No wonder he had arranged to be late. There would be no arguing with him now, in front of the Outsiders, who believed they were getting the real things as hostages.

The damned fool! For the sake of an artifact!

Two darted into Lupo's office. "Cue up the meeting. Blessed pulled a fast one."

Provik did it, saw the artifact, cursed, called Cable Shike, Nyo Bofoku, and Tina. They were scattered everywhere, the former two sent out on business by Blessed. All three claimed ignorance. The Blessed Other, from the Fuerogomenga Gorge castle, said, "He wanted to get away. He wanted to spend more time with Midnight."

Lupo disconnected angrily. "That damned artifact. I knew she'd be trouble."

"What're you going to do?"

"What can I do? Live with it. Hope for the best. Too late to change it. The sneaky bastard."

Turtle glared at Midnight. She seated herself primly, undaunted. She was too happy. This madness brought her closer to what she wanted, Blessed all to herself. She did not comprehend what it meant to the House. And did not care.

And maybe the universe would be a better place if more people shared her priorities.

Turtle activated his star chart and presented a fifteen-minute outline of his strategy.

It was incredibly complex, would require every ship the Outsiders possessed, and battalions of Godspeakers, without whom it could not be coordinated. It would span the Sixth and Second Presidencies and nothing would be done the way it usually was. The first strike against Starbase would be made not by warships but by a flight of constructed projectiles with the mass of moderate asteroids. The battle fleet would approach from a direction the Guardships could not anticipate, after making a prolonged starspace crossing. The operation, once launched, would take ninety-six days to complete.

"Mr. Provik will distribute copies of the detailed proposal. It examines the operation at several levels of ambition. It proposes four result scenarios, including worst case, best case, median, and most probable. These were generated using data available through House Tregesser's intelligence services. You will find them promising."

It was a seductive report. Not that these men would need much seducing. They were desperate.

Provik distributed documents, insisting each visitor sign for his copy. Turtle explained that only thirty existed, one belonging to Provik, another to himself. Each was numbered. Its whereabouts had to be known at all times.

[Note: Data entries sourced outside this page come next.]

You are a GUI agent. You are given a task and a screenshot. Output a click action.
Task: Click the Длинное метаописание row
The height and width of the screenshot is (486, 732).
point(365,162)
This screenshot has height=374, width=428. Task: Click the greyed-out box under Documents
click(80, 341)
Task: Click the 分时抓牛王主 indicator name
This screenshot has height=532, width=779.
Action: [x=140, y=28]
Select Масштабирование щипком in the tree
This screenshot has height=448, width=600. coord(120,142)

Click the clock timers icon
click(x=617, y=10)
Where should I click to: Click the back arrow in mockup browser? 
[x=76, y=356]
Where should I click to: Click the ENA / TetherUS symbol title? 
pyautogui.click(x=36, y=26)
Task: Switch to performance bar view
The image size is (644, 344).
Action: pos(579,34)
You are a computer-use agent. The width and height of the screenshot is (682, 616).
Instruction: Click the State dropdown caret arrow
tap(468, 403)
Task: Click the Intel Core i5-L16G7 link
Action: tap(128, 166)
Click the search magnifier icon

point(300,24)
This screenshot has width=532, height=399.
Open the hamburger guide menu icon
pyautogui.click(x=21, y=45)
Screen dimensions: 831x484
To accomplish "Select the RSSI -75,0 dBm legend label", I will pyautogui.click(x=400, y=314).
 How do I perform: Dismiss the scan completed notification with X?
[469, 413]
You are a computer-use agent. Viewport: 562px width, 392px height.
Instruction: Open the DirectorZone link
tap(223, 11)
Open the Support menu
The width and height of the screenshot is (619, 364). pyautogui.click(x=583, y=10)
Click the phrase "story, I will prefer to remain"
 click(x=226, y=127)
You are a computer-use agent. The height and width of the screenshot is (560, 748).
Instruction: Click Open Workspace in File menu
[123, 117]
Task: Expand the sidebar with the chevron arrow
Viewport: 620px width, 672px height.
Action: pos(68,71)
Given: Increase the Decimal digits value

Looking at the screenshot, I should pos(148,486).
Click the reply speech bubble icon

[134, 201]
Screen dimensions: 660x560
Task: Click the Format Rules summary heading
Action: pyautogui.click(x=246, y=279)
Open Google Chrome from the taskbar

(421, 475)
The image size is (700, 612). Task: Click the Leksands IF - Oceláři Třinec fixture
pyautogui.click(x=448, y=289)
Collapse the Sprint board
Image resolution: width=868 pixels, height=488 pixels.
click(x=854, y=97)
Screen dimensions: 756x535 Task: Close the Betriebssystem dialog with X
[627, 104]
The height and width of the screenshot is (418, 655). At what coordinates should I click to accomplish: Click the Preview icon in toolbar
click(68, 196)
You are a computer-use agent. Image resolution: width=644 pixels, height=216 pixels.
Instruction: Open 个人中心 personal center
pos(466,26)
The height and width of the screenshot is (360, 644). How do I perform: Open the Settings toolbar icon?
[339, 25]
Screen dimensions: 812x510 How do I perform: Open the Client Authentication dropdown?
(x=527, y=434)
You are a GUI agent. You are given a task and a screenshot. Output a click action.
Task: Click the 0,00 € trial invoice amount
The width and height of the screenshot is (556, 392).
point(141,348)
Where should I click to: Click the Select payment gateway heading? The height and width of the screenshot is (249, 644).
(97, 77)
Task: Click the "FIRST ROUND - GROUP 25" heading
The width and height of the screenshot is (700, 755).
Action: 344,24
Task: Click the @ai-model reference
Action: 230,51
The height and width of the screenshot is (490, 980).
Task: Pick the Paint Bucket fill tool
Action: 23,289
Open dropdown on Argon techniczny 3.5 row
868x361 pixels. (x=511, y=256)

One found the silence unnerving. The Outsiders showed no more animation than robots. They accepted their documents, signed in a strange but perfect cursive, began reading.

Did the Ku suspect that Lupo possessed a thirty-first, unnumbered copy, to be used or not as he thought would best serve the House? He might. The bastard was too damned smart.

One settled beside Four, waited while the Outsiders read. She touched his hand. If they survived, it would be years before they would be with their family again.

For a while there was no sound but the rustle of pages or the soft clink of dinnerware at the sideboard. The Outsiders stayed away till their mummylike captain finished reading and helped himself to a spare lunch. He selected portions only from those dishes his hosts had sampled.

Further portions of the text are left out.